Free, Long-Acting Birth Control May Cut Teen Pregnancy Rates
(HealthDay News) — Giving teenage girls free birth control – especially long-acting implanted devices – could slash pregnancy and abortion rates to well below the current U.S. average, researchers report in the October 2 issue of the New England Journal of Medicine.
In a study of 1,404 teenage girls, researchers found that counseling and free contraceptives substantially cut the girls' rates of unplanned pregnancy and abortion. Over three years, their annual pregnancy rate averaged 34 per 1,000 girls – vs. a rate of 158 per 1,000 among all sexually active teenage girls in the United States. Meanwhile, the abortion rate was 9.7 per 1,000 girls in the study, compared to a national abortion rate of 41.5 per 1,000 sexually active girls.
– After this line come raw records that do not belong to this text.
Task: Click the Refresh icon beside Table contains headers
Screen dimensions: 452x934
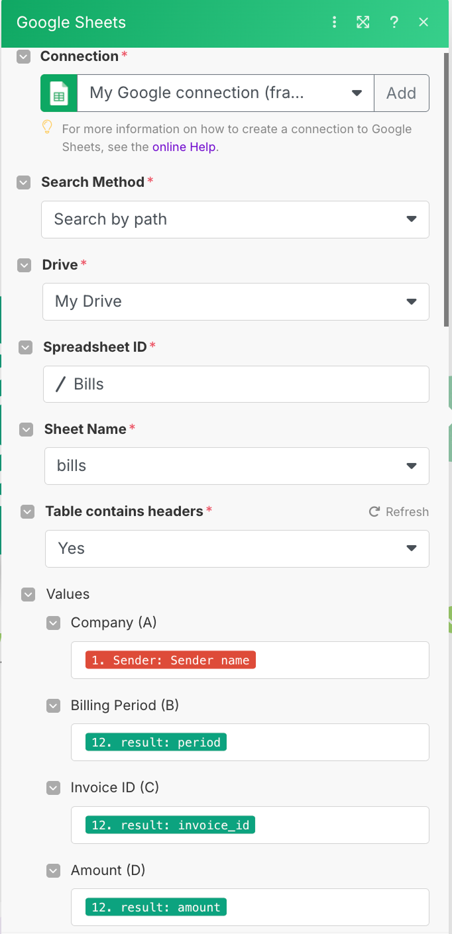Action: click(x=374, y=511)
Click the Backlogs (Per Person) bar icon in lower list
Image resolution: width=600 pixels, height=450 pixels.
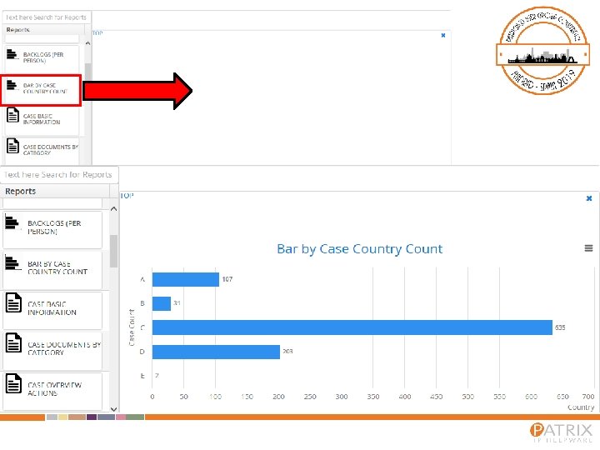(x=13, y=222)
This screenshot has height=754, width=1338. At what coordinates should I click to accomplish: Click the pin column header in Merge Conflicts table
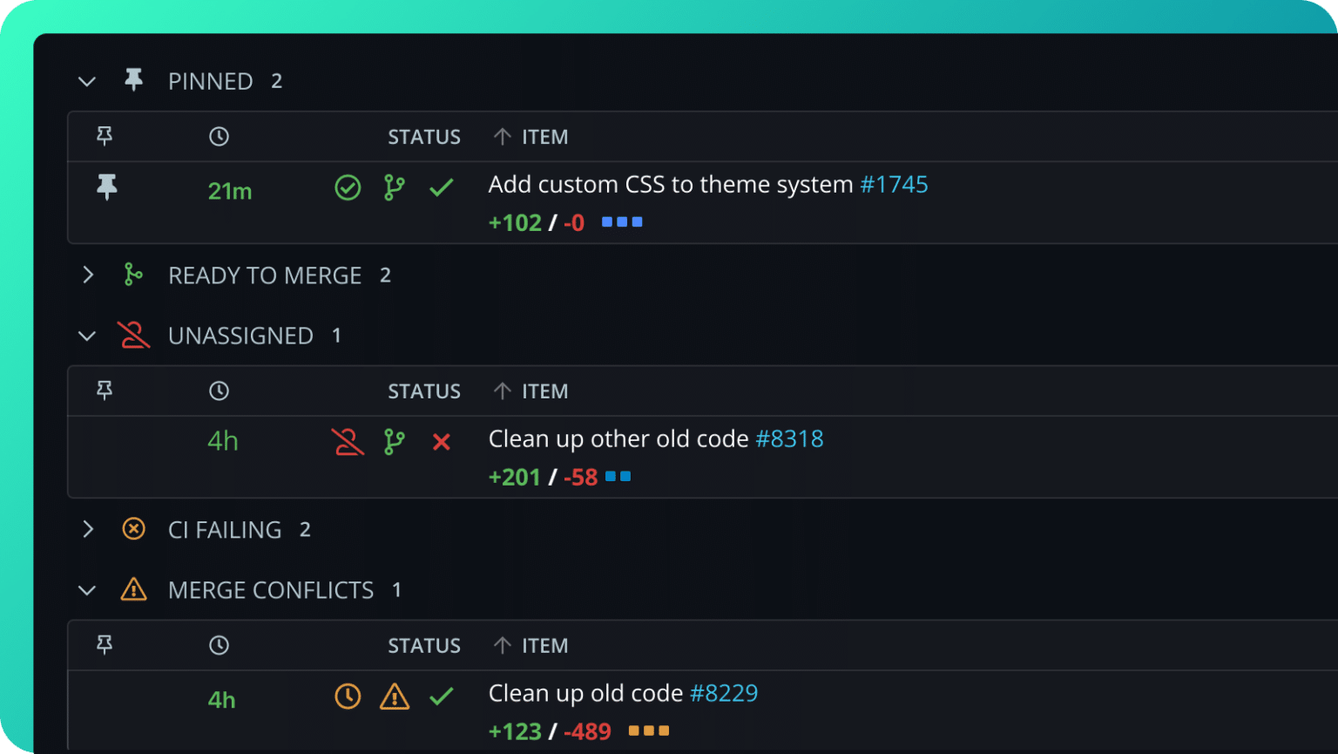coord(105,645)
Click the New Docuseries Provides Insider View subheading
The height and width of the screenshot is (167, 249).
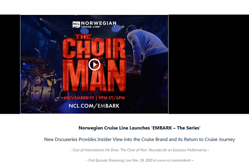click(140, 140)
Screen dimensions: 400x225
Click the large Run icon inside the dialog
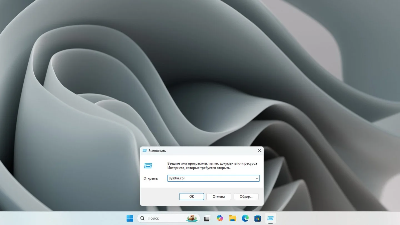[x=148, y=166]
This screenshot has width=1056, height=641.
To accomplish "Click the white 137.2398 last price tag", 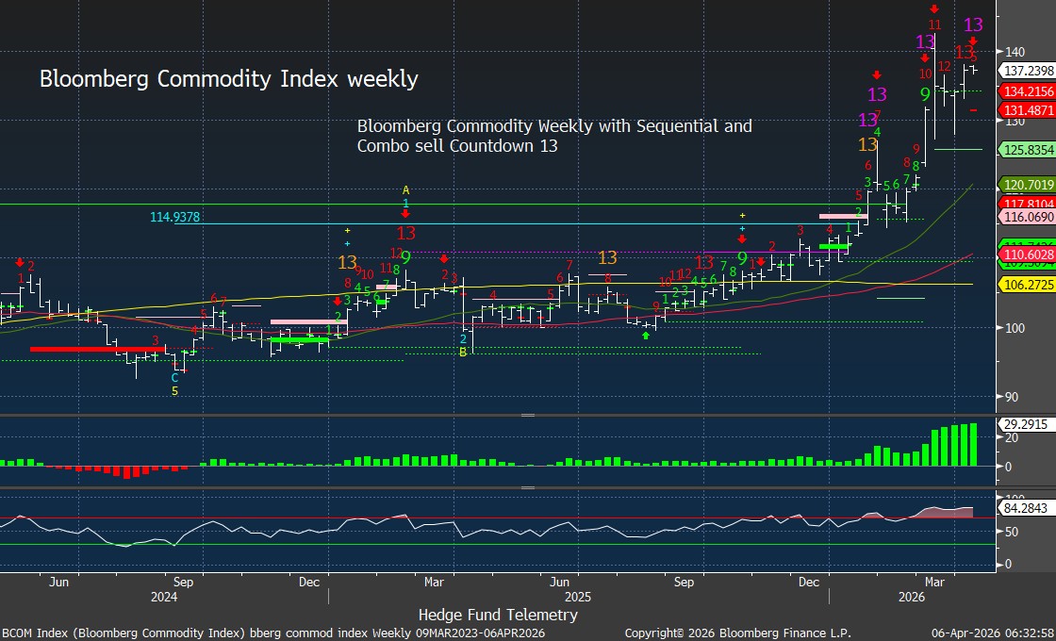I will pos(1027,71).
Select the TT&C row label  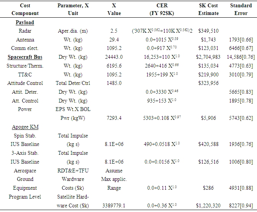point(25,75)
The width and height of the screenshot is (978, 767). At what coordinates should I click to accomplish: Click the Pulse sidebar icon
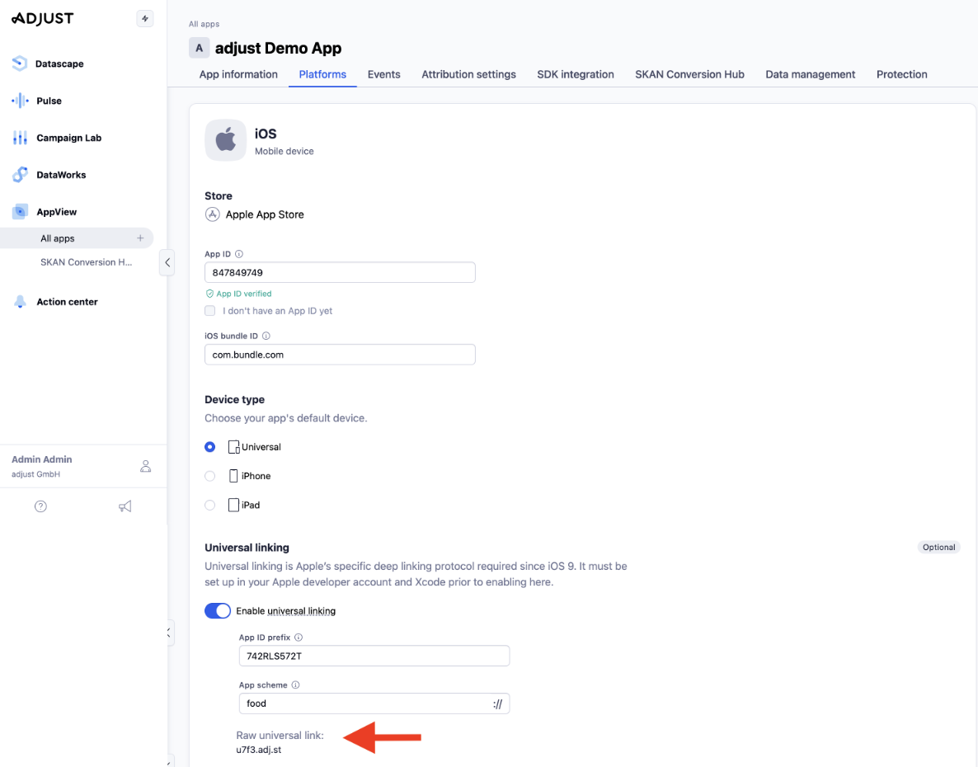pyautogui.click(x=20, y=101)
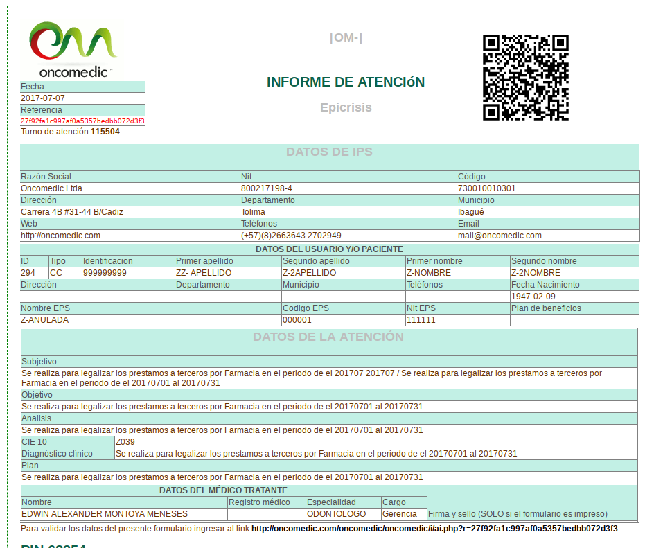Viewport: 645px width, 548px height.
Task: Click the identification number 999999999
Action: (x=105, y=273)
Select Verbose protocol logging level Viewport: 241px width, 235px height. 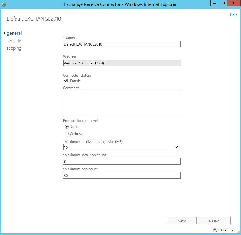pyautogui.click(x=67, y=134)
"What we're seeing here are extraordinary declines," Bill Albert, chief program officer for the Washington, D.C.-based National Campaign to Prevent Teen and Unplanned Pregnancy, told HealthDay. Albert, who was not involved in the research, pointed to a key element of the study: Girls received counseling that emphasized the safety and effectiveness of intrauterine devices (IUDs) and contraceptive implants – and most of the teens opted for those types of birth control.
IUDs and implants are substantially more effective than the Pill or condoms, which are currently the top birth control choices among U.S. teens, according to the American Academy of Pediatrics.